**Instructions for the task:** The number of lines in the entries below holding the word "will" is all that is needed here.

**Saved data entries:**
-=-=-

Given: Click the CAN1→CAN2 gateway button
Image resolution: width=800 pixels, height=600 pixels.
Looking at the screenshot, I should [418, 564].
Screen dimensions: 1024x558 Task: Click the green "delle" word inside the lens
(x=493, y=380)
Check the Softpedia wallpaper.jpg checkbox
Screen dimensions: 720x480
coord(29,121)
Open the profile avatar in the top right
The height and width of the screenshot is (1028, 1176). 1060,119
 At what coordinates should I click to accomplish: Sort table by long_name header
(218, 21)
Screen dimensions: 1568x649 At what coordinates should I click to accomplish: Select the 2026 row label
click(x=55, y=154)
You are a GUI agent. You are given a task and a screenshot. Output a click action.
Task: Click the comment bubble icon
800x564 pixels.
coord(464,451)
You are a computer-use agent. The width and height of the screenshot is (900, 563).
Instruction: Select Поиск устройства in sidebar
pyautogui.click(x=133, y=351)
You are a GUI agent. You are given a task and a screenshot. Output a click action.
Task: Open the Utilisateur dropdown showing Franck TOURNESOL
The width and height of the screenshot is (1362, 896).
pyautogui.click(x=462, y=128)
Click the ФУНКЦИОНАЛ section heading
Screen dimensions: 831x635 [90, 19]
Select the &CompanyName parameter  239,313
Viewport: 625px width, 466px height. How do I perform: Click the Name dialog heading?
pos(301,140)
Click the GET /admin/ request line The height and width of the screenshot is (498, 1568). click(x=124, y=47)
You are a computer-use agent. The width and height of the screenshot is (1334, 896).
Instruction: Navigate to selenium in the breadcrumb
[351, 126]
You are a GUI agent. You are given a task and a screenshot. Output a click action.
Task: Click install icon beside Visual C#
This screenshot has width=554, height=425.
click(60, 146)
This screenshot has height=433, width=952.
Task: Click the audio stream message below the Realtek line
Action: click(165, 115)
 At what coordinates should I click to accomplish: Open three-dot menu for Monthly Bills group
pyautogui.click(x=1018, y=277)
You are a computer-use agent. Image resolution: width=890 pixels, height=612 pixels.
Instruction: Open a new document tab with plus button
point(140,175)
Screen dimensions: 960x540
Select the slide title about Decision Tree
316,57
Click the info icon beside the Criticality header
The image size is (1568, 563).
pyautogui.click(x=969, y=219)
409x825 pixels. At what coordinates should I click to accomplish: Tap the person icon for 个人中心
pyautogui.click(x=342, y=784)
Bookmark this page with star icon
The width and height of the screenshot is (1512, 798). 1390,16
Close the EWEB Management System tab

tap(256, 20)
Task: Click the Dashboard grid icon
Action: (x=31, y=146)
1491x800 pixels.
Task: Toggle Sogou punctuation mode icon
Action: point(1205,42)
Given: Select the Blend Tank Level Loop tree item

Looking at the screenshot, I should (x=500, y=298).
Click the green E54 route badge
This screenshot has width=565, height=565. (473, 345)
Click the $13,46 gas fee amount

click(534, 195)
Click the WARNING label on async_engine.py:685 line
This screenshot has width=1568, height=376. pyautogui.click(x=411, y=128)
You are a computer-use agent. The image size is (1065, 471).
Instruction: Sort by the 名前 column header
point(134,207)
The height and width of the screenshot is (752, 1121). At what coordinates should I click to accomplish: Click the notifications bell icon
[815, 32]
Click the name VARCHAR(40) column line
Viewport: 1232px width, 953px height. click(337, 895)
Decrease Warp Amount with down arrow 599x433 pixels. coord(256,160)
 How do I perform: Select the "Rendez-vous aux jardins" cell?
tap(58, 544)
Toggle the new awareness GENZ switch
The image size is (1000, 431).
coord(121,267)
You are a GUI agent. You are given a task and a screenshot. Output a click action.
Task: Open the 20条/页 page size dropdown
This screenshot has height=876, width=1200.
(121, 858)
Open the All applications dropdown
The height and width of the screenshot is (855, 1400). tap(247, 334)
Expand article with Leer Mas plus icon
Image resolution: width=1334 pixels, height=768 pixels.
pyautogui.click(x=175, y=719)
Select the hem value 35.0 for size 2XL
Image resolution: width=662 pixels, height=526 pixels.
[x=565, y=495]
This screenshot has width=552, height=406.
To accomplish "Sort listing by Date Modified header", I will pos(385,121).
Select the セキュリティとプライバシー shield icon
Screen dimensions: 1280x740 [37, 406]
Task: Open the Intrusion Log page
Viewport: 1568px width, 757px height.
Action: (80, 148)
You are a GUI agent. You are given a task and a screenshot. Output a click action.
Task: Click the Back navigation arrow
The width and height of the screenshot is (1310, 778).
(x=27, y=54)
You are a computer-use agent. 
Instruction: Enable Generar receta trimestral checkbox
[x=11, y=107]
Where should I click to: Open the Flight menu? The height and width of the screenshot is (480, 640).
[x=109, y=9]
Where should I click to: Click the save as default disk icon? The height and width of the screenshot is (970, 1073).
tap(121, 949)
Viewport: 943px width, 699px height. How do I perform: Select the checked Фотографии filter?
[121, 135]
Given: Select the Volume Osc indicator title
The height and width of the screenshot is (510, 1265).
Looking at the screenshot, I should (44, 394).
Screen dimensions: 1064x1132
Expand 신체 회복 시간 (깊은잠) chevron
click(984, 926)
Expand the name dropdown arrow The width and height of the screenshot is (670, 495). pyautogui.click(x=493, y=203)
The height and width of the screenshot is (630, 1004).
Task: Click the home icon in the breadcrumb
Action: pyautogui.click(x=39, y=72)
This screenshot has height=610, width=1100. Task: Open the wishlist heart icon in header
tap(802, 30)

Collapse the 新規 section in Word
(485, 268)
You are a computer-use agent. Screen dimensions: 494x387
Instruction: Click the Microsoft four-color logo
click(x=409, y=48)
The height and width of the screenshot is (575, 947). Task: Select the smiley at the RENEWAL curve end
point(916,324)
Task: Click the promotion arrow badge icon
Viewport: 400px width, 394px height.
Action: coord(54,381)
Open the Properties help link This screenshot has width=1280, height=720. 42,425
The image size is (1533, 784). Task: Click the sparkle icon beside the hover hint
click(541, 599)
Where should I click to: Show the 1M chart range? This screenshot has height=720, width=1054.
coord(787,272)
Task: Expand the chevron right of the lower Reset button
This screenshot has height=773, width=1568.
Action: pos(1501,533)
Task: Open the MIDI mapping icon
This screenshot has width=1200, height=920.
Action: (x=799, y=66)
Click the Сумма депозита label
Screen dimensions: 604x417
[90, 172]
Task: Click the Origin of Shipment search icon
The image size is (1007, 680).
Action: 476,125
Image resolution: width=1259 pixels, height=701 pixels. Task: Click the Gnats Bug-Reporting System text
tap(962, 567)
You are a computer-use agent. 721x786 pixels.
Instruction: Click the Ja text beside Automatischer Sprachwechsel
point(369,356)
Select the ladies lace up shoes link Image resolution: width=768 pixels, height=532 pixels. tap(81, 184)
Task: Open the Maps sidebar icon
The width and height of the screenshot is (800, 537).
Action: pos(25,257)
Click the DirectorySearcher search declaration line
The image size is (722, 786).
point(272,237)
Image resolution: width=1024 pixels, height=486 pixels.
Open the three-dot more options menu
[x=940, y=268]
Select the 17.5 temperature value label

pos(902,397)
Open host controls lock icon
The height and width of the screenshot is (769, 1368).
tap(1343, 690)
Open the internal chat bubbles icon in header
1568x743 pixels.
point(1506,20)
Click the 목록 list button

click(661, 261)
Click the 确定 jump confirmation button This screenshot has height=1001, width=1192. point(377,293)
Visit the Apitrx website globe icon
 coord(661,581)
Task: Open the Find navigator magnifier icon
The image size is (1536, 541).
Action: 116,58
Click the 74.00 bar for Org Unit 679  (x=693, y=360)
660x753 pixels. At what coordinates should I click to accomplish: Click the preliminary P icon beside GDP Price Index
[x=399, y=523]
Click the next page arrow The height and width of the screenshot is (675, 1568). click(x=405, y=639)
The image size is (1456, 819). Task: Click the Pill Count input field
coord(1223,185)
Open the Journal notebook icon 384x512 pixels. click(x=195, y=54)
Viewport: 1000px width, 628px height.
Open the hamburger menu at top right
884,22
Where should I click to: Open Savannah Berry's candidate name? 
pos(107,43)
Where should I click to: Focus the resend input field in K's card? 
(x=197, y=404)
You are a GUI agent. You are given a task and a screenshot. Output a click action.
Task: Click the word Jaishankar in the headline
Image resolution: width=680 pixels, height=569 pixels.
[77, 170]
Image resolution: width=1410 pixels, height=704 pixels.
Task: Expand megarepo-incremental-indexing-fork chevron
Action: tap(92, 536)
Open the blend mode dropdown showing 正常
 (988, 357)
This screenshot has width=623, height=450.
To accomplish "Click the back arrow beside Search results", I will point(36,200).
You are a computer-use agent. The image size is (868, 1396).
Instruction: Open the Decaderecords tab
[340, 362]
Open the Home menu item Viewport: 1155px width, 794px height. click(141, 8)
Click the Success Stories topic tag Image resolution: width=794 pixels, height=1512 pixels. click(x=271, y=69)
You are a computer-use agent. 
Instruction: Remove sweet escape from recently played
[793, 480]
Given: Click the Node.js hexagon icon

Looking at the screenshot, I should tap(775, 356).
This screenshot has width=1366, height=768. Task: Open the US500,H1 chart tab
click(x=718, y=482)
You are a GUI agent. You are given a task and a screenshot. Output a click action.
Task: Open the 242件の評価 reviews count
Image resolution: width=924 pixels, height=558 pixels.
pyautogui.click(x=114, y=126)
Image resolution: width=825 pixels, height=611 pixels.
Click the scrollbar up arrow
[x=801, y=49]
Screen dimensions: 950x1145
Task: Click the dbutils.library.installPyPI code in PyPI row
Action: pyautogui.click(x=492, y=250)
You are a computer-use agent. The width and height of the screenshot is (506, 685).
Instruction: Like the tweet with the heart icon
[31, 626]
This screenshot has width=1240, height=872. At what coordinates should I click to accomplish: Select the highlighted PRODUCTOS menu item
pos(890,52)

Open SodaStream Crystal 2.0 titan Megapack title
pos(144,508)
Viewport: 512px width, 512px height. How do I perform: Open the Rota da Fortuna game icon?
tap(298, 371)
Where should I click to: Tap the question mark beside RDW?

-=-=-

**Output of the exercise:** 2